On trouve dès l’antiquité des méthodes pour tester l’intégrité des réservoirs comme frotter du noir de charbon sur les poteries pour en révéler les fines fissures ; technique reprise au début des chemins de fer avec du blanc de craie saupoudrée sur les roues métalliques saturées d’huile. Mais on le voit bien, ce ressuage rustique restait à la surface des choses.

Dès la fin du 19ème siècle, grâce aux découvertes sur les champs magnétiques, les rayons et ultra-sons, on entrait dans une autre ère qui permettait de voir « sous » la surface, au plus profond de la matière. On ne fait plus confiance à l’œil. On s’appuie sur l’invisible des rayons et des ondes.

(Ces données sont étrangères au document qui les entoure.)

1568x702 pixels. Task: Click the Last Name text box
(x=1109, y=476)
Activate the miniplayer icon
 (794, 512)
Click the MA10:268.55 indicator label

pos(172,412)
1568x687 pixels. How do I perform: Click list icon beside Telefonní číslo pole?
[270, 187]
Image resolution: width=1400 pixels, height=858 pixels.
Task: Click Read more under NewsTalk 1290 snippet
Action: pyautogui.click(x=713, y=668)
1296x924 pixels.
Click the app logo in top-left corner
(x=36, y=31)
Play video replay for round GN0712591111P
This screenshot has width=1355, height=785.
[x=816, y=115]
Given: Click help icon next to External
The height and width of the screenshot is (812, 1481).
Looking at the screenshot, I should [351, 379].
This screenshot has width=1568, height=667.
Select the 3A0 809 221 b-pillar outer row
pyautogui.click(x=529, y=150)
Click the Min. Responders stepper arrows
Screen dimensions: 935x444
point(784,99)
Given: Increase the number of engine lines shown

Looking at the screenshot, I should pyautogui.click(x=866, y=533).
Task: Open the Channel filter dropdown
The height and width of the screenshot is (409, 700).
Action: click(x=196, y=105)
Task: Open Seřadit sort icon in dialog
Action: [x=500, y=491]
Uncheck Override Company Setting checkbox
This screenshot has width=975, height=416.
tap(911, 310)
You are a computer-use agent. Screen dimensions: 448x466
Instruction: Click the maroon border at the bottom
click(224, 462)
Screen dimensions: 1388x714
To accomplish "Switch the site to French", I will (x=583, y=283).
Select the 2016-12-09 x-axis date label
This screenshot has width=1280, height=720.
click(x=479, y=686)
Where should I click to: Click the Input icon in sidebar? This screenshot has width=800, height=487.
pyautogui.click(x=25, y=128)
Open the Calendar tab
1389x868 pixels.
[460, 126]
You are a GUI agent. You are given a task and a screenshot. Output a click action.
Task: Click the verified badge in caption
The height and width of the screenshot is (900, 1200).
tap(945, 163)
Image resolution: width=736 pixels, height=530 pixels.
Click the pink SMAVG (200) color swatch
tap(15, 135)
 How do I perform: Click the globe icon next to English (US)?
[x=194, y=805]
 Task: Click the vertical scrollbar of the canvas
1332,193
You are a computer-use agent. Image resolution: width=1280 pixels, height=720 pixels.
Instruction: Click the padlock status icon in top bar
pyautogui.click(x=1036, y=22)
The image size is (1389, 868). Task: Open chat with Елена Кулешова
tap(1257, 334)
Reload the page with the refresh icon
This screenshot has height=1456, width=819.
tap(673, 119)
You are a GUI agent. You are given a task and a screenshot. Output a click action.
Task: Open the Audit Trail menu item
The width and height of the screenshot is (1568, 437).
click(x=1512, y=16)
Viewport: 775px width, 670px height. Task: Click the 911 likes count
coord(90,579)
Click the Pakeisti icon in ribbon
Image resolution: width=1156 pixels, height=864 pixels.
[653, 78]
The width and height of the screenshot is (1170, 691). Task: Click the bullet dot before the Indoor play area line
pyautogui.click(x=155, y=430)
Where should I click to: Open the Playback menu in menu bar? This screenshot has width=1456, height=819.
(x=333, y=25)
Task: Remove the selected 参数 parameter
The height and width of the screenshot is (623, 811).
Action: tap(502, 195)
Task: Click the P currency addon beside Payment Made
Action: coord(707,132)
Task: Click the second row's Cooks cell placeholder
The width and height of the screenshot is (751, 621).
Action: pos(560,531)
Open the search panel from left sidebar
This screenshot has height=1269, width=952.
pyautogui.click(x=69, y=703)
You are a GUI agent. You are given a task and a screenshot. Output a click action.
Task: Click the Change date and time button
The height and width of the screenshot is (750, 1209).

Ceci a un impact fort sur l’inspecteur et son métier. Il ne voit plus, la machine voit pour lui : l’inspecteur doit avoir confiance dans la technologie mais dans le même temps, doit remettre en cause des limites de celle-ci. Quand par malheur, un accident survient, il doit s’interroger sur l’inadéquation du matériel de contrôle, des techniques, et sur l’usage approprié ou non que l’on en a fait. Au cœur de la sécurité, il y a la remise en question des techniques et de la technologie : une démarche paradoxale et parfois difficile. Il faut alors chercher, apprendre, s’approprier et se remettre en cause.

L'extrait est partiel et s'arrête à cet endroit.